Task to complete
Update the data below by replacing "Given" with "Goal" everywhere it occurs, leaving everything else unchanged. Omit the pictures from your answer.
■ ■ ■
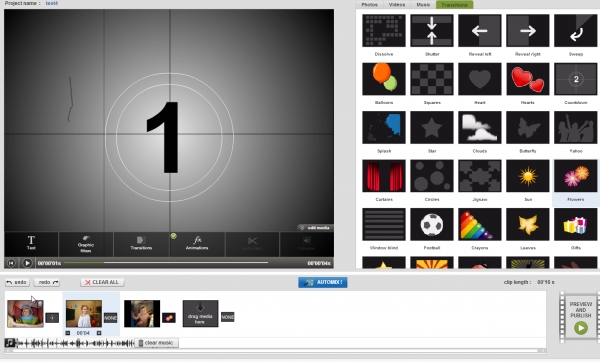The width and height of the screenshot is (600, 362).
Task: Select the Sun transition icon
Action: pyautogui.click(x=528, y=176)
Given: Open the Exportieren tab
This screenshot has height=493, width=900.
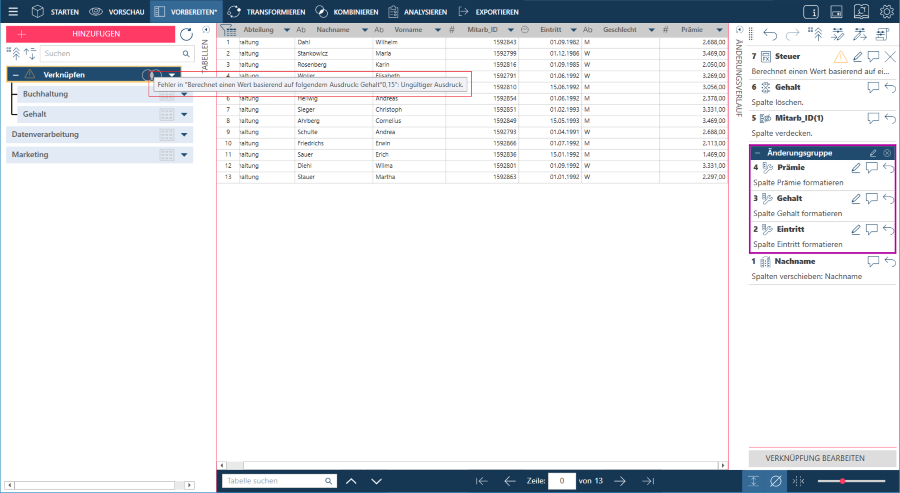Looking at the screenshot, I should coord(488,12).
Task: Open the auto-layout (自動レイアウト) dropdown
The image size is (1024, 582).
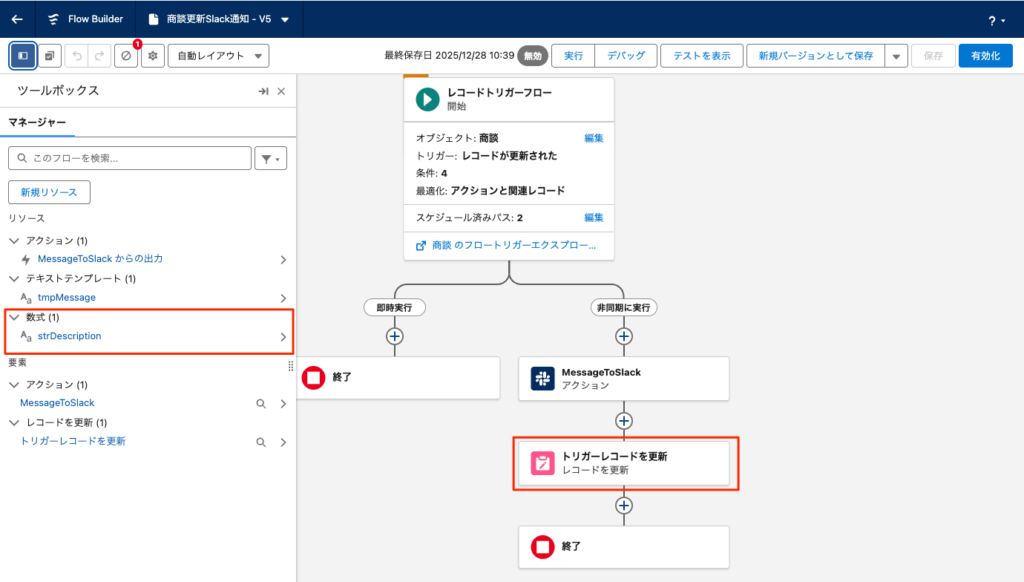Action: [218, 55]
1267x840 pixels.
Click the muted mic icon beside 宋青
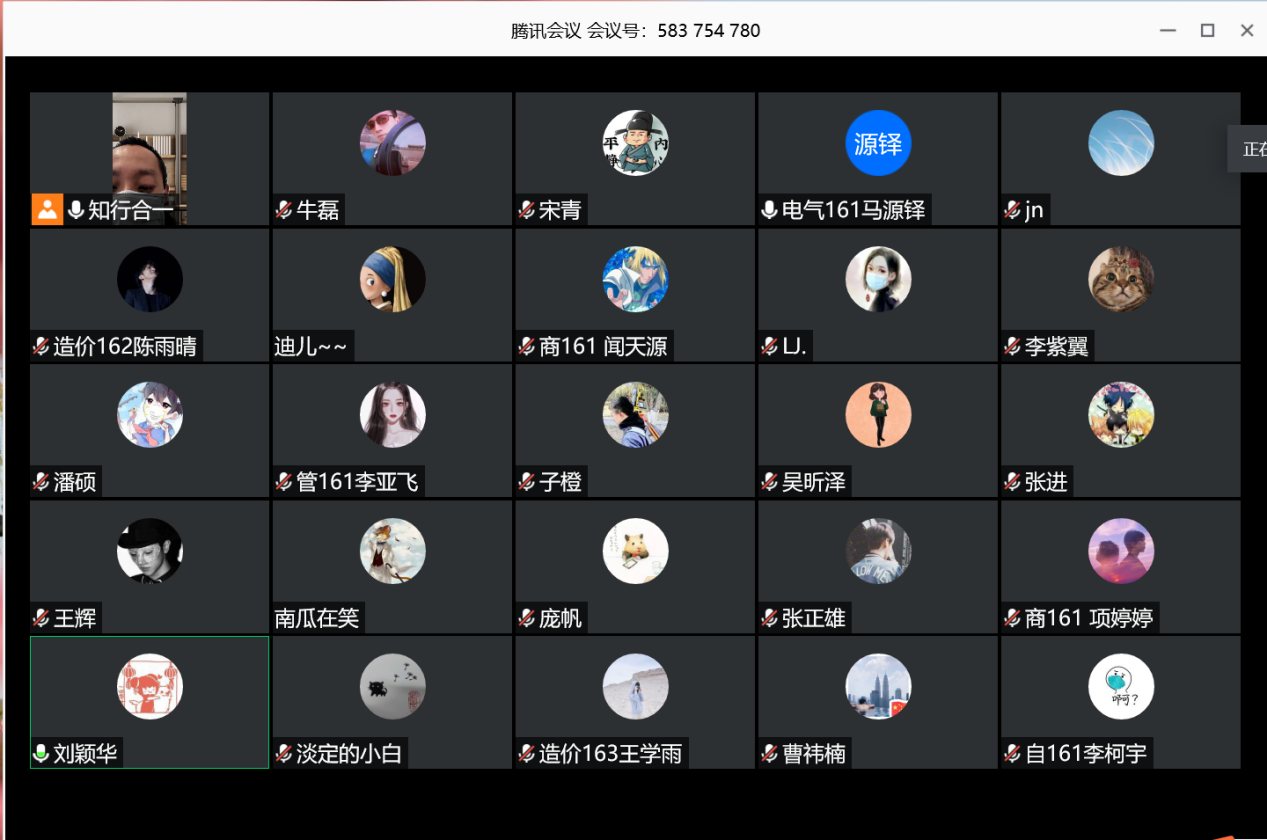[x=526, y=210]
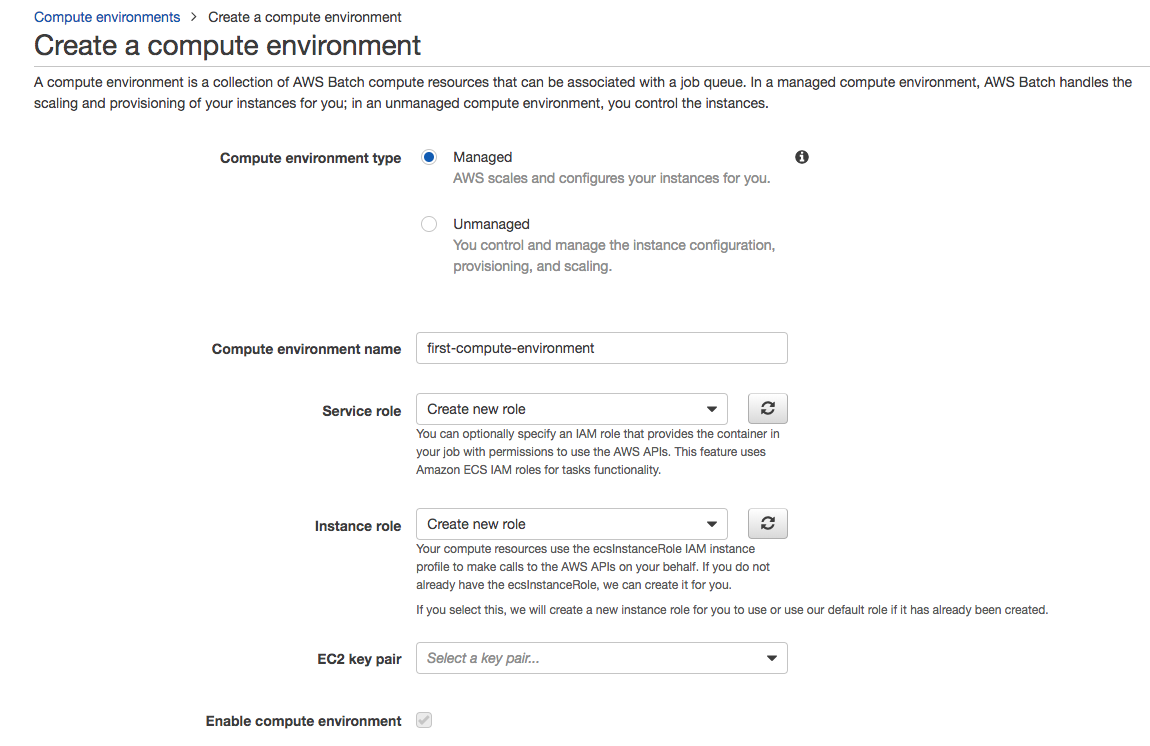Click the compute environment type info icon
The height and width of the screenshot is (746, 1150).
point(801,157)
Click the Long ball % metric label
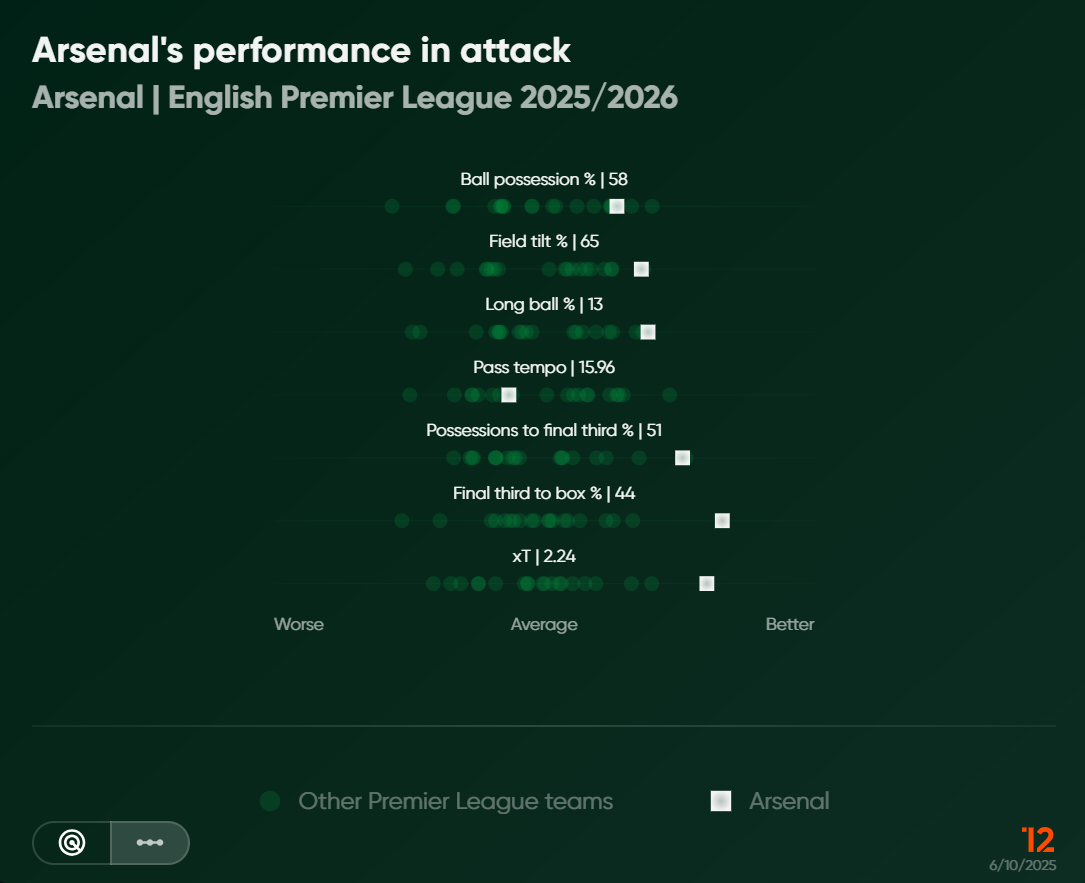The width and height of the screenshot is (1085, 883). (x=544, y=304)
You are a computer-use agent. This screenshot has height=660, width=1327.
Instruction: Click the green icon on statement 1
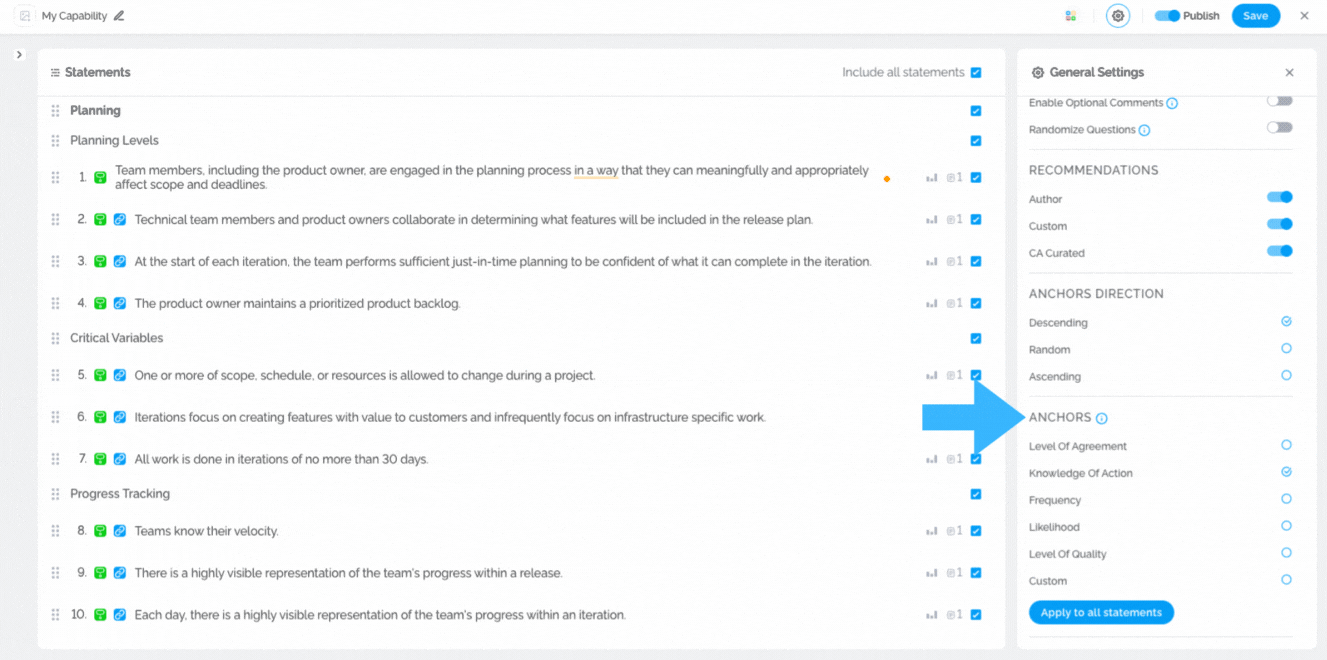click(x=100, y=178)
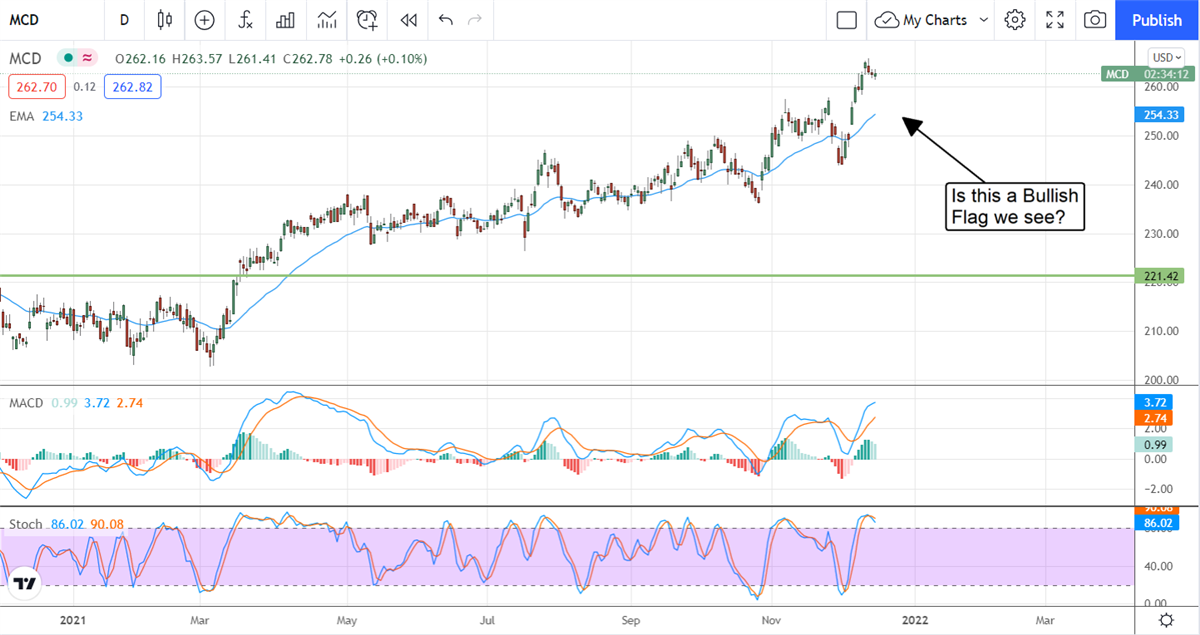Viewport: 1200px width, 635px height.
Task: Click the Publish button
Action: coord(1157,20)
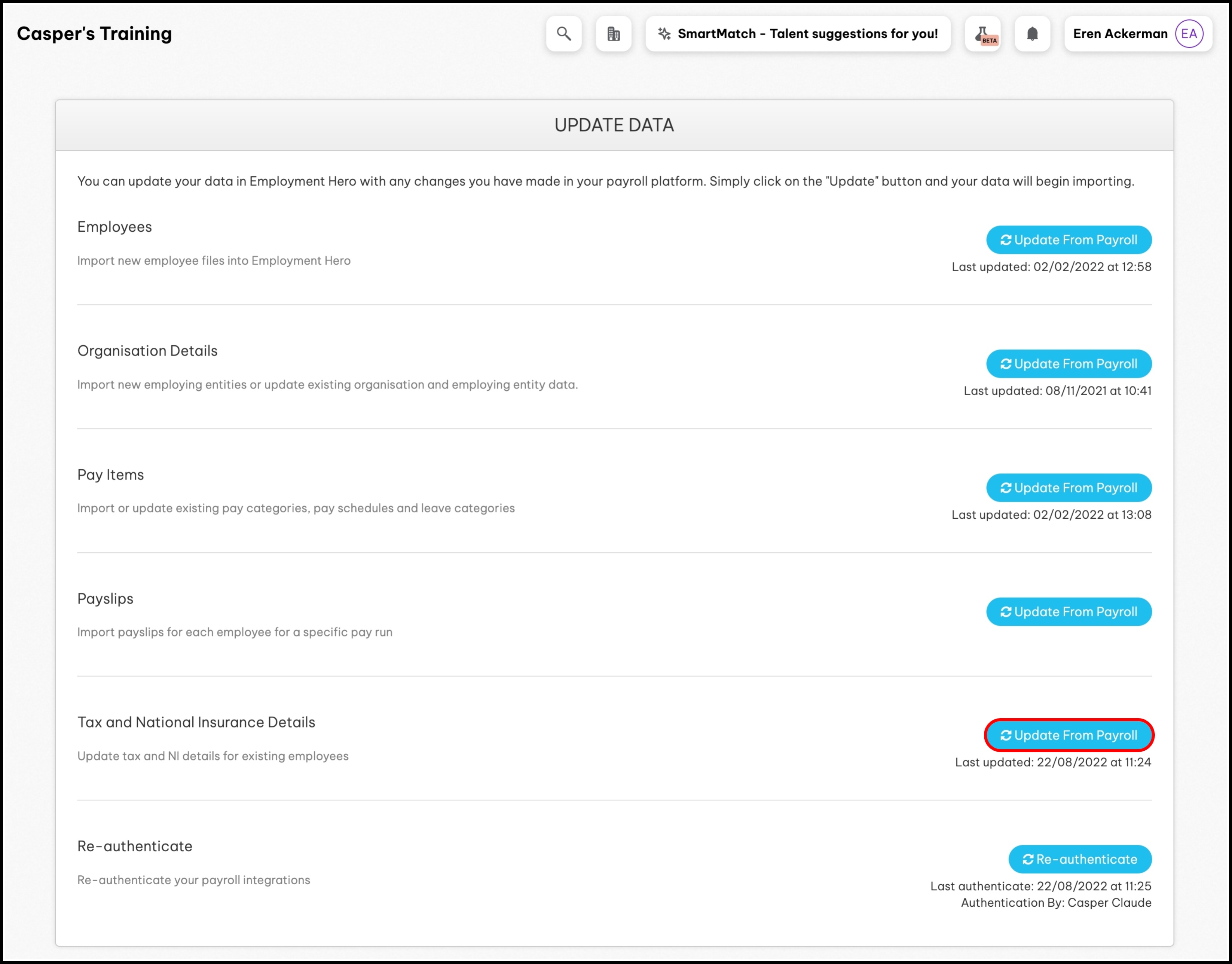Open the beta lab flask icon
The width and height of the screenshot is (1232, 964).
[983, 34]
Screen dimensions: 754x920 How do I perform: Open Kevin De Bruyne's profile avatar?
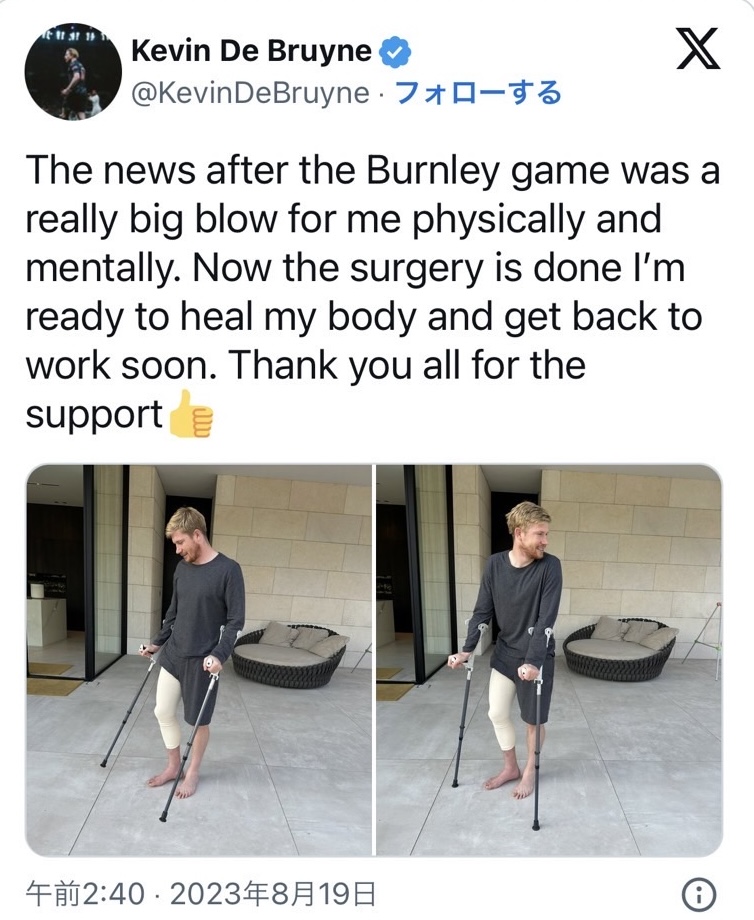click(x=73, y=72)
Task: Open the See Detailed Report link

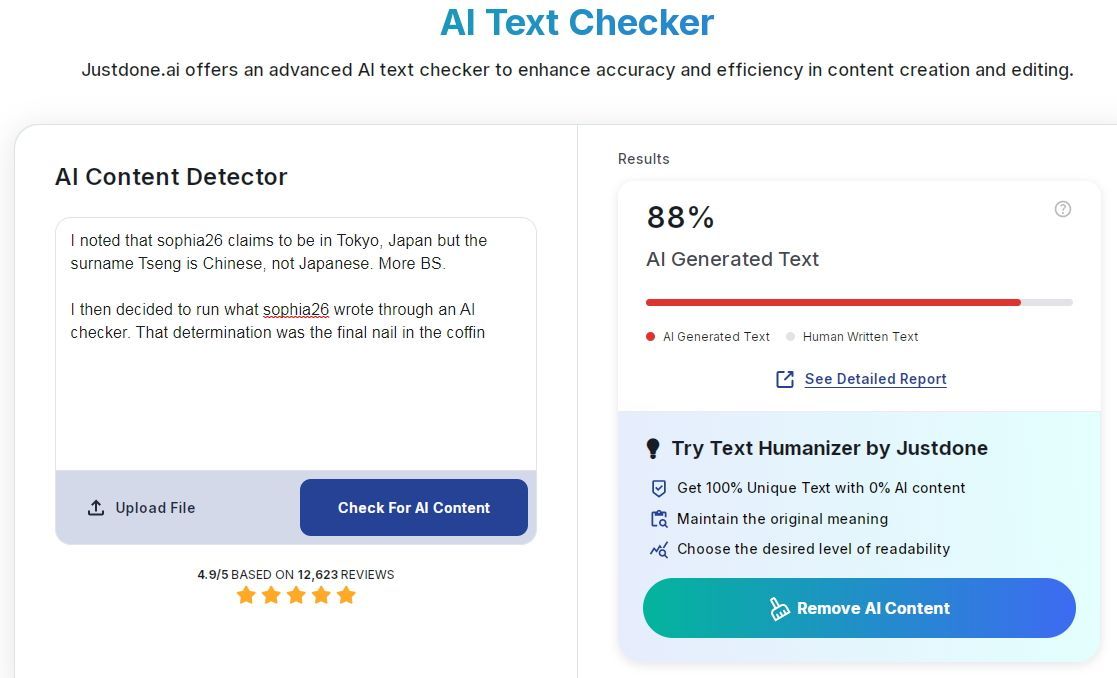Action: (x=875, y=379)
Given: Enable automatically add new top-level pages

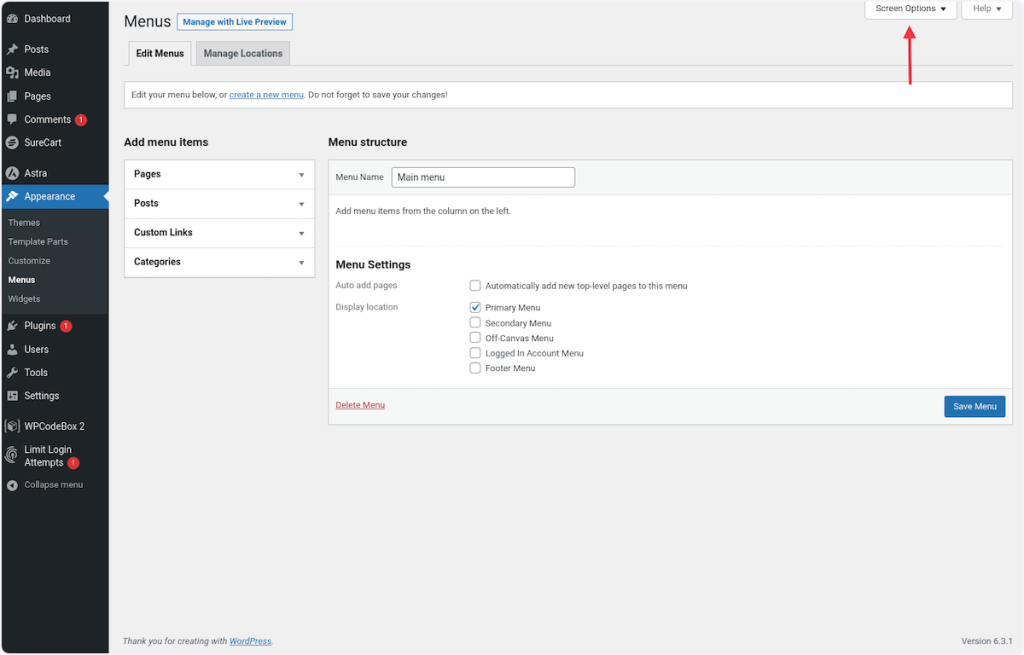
■ ■ ■
Result for this exercise
The width and height of the screenshot is (600, 362).
Task: Select the Sun transition icon
Action: pyautogui.click(x=528, y=176)
Goal: Open the Exportieren tab
This screenshot has height=493, width=900.
Looking at the screenshot, I should coord(488,12).
Task: Open the auto-layout (自動レイアウト) dropdown
The image size is (1024, 582).
Action: [218, 55]
1267x840 pixels.
Click the muted mic icon beside 宋青
[x=526, y=210]
Click the compute environment type info icon
The height and width of the screenshot is (746, 1150).
point(801,157)
Click the Long ball % metric label
The width and height of the screenshot is (1085, 883). (x=544, y=304)
You are a computer-use agent. This screenshot has height=660, width=1327.
Instruction: Click the green icon on statement 1
click(x=100, y=178)
Viewport: 1200px width, 635px height.
Task: Click the Publish button
Action: coord(1157,20)
Open the beta lab flask icon
The width and height of the screenshot is (1232, 964).
[983, 34]
Screen dimensions: 754x920 How do I perform: Open Kevin De Bruyne's profile avatar?
click(x=73, y=72)
Task: Open the See Detailed Report link

Action: (x=875, y=379)
Goal: Enable automatically add new top-level pages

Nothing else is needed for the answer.